Monday 24 February 2014

Why we engaged in ‘Save LASU’ campaign — LASU students




Less than 24 hours to the partial re-opening of the Lagos State University (LASU), aggrieved students of the institution are still kicking, saying issues that led to closure of the school about four weeks ago have not been resolved.
They came in multitude, carrying placards with various inscriptions, just as they sang defiant songs of all kinds. They
barricaded the entrance gate leading to the famous Textile Labour House, Agidingbi, which incidentally serves as the Lagos Bureau Office of Media Trust Ltd. The students said they gathered to send a strong signal to the government and concerned citizens that the troubled ivory tower may witness another round of crises if the management goes ahead with its partial re-opening plan on Monday, February 24.

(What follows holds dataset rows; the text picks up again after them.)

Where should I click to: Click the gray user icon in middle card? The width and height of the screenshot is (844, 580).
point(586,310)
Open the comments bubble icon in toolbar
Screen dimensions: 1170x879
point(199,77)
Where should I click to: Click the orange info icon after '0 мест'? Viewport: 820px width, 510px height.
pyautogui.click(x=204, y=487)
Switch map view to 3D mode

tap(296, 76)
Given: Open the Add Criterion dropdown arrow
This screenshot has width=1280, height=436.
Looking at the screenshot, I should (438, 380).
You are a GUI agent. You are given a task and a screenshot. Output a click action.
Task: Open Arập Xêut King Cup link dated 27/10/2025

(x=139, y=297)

The protesters, who gathered under the umbrella of the Save LASU Campaign Movement, a coalition of LASU students, Education Rights
Campaign (ERC), National Union of Lagos State Students (NULASS) and other radical groups and civil rights activists, claimed that many of them were denied the right to register and participate in the second semester examination, which went violent recently.
“We have a message for the Lagos State government. We have a message for the Lagos State House of Assembly. We have a message for the management of LASU. We have a message for the entire people of Lagos State and Nigerians in general: that come February 24, 2014,
all the students of LASU across all levels and departments shall be resuming for normal academic activities. The idea of partial
re-opening of the school for the 400-Level students will not work.
We are all going to resume!” Hassan Soweto, national coordinator, ERC, who led the protest, declared.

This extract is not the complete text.